> _Prompt_
Look for "agent" in the listing below. Gather each line that contains it.

> _Input data_
____________________

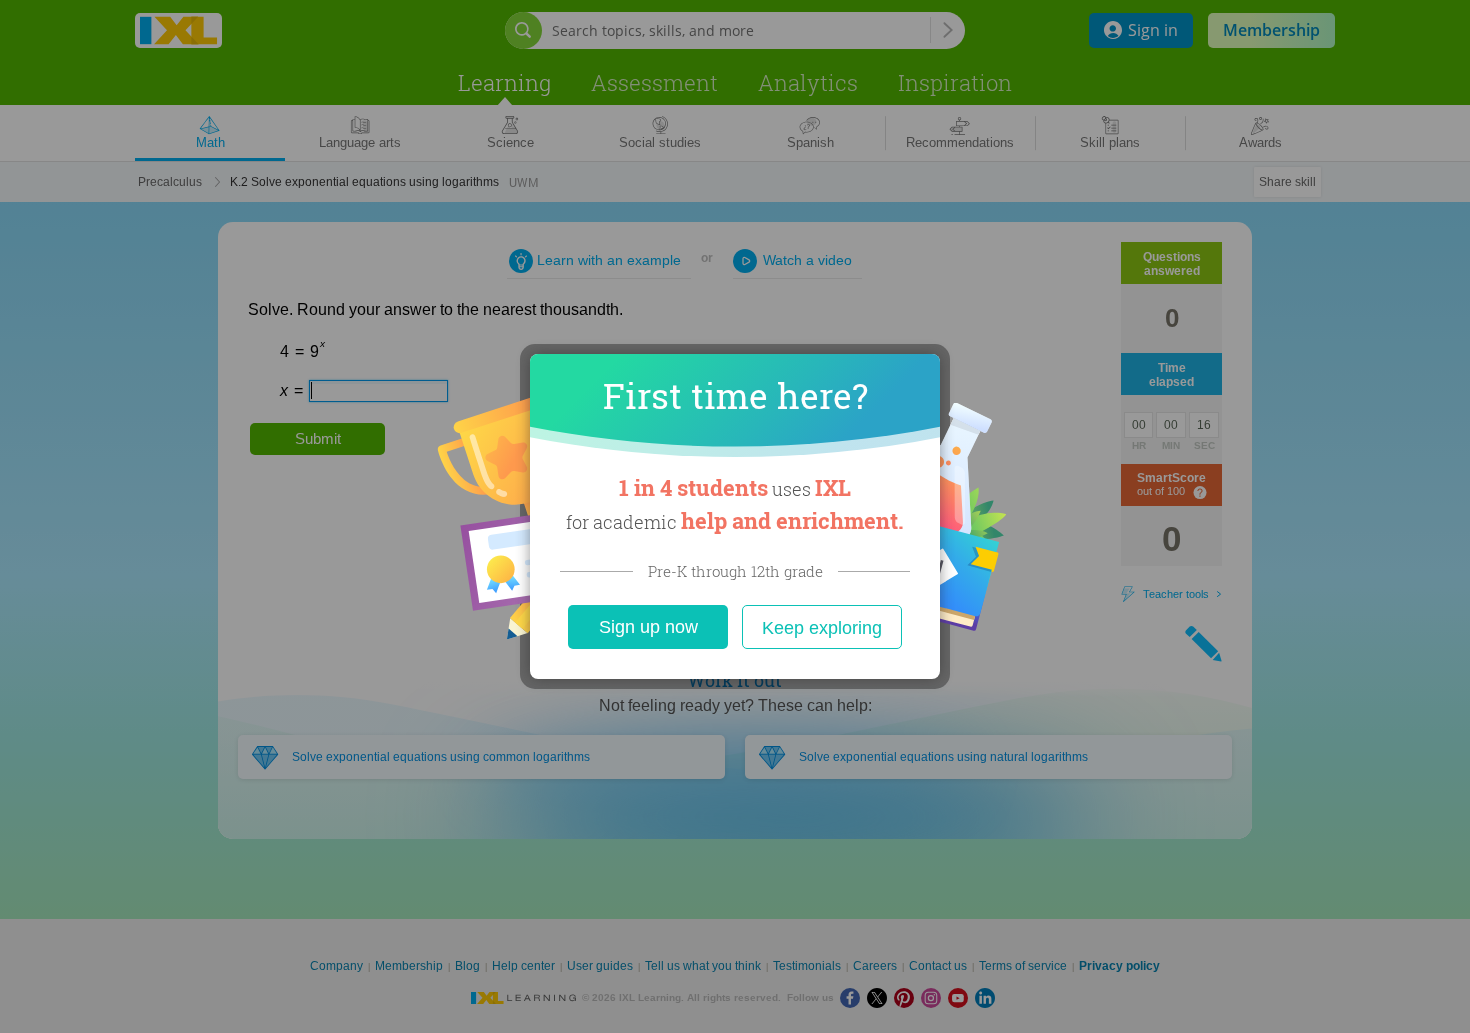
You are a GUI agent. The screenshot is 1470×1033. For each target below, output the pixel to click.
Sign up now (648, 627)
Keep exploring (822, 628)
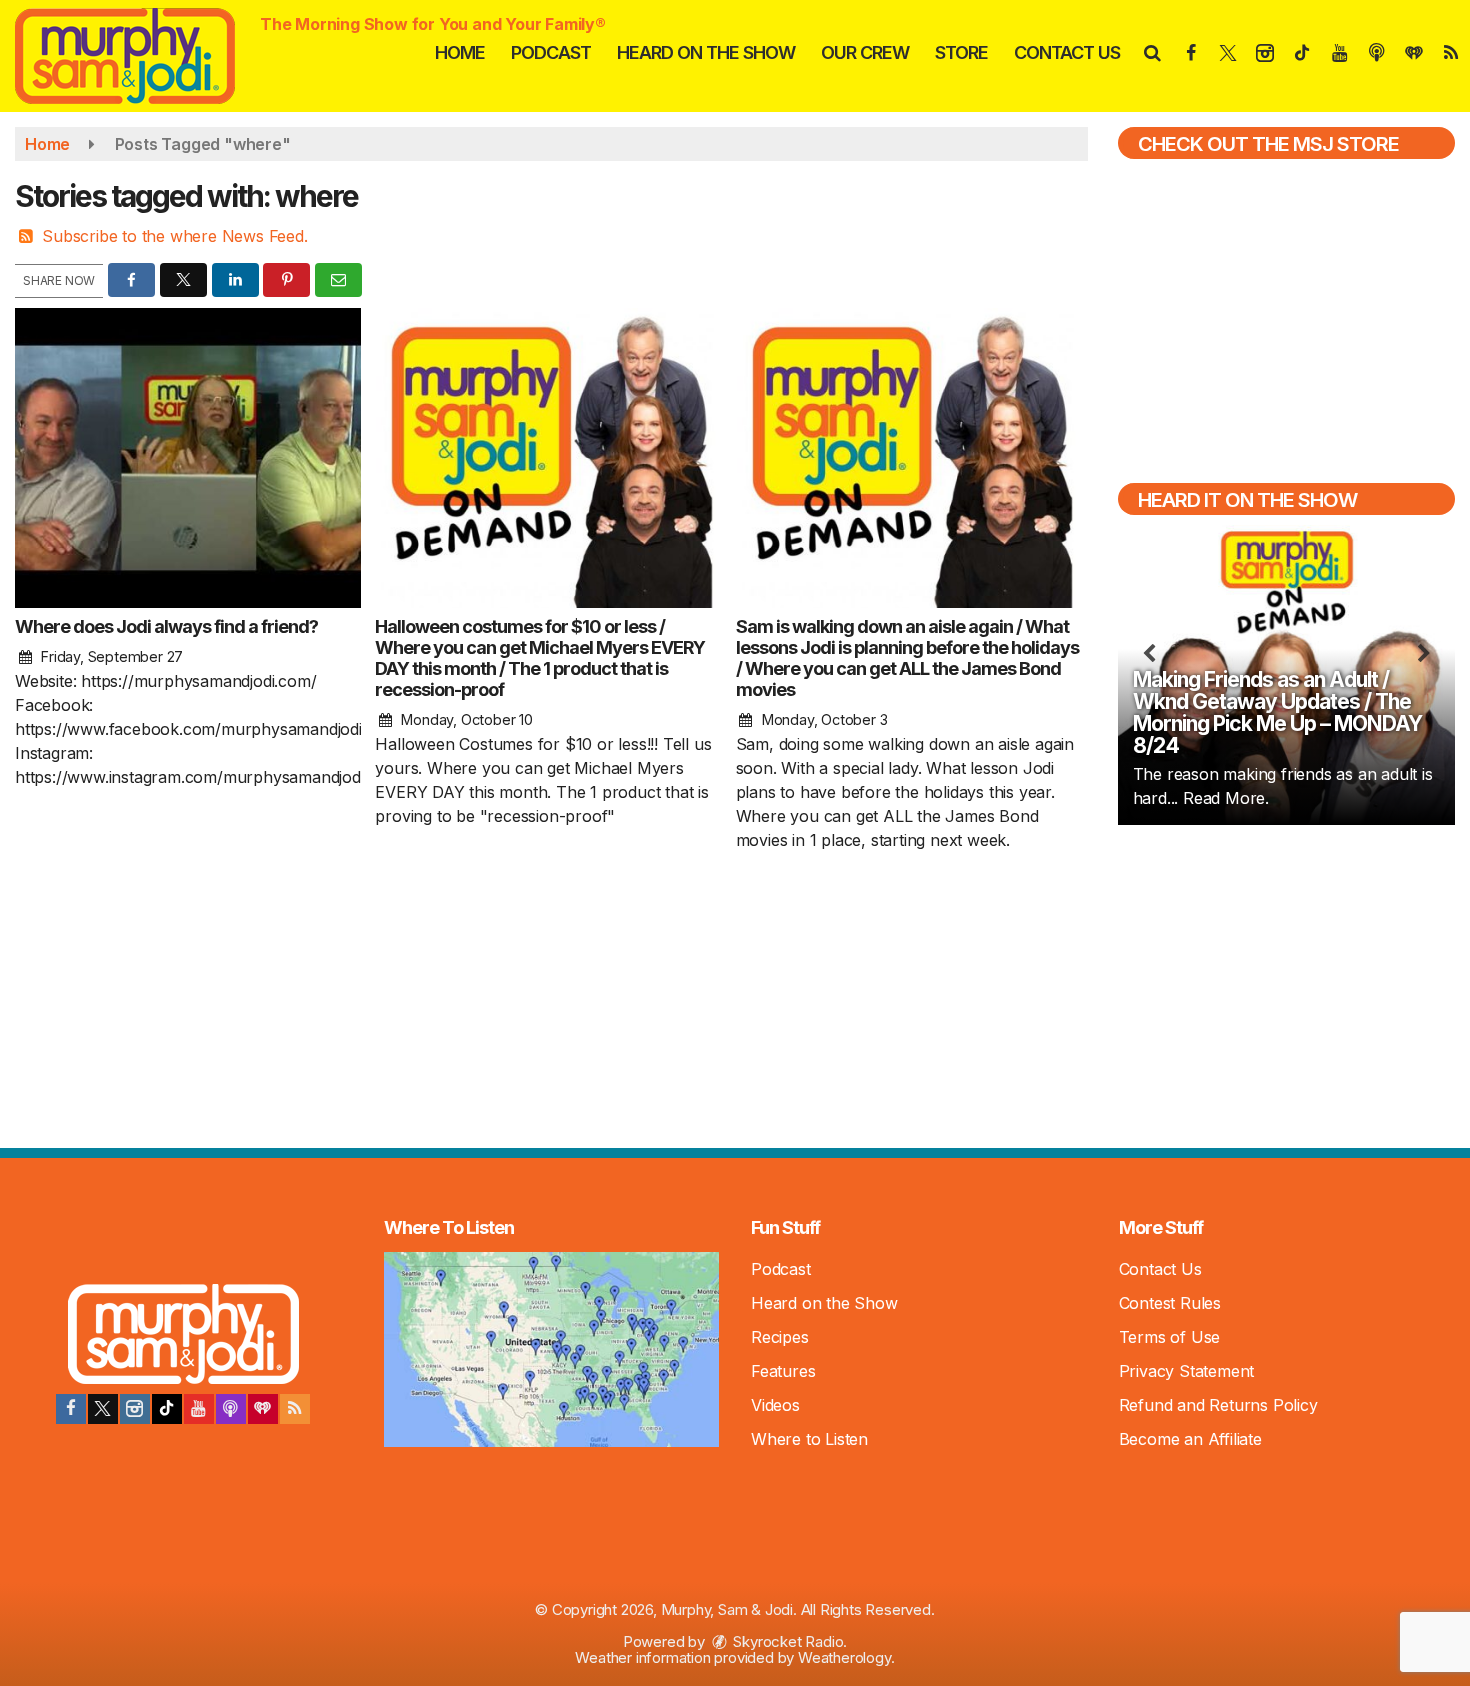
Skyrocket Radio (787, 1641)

____________________

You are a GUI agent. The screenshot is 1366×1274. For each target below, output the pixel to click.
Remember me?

____________________

> _Written reply_
You are a GUI agent. The screenshot is 1470×1033. For each target below, output the pixel to click.
You are a GUI agent. The screenshot is 1366×1274. For each target below, output the pixel to click.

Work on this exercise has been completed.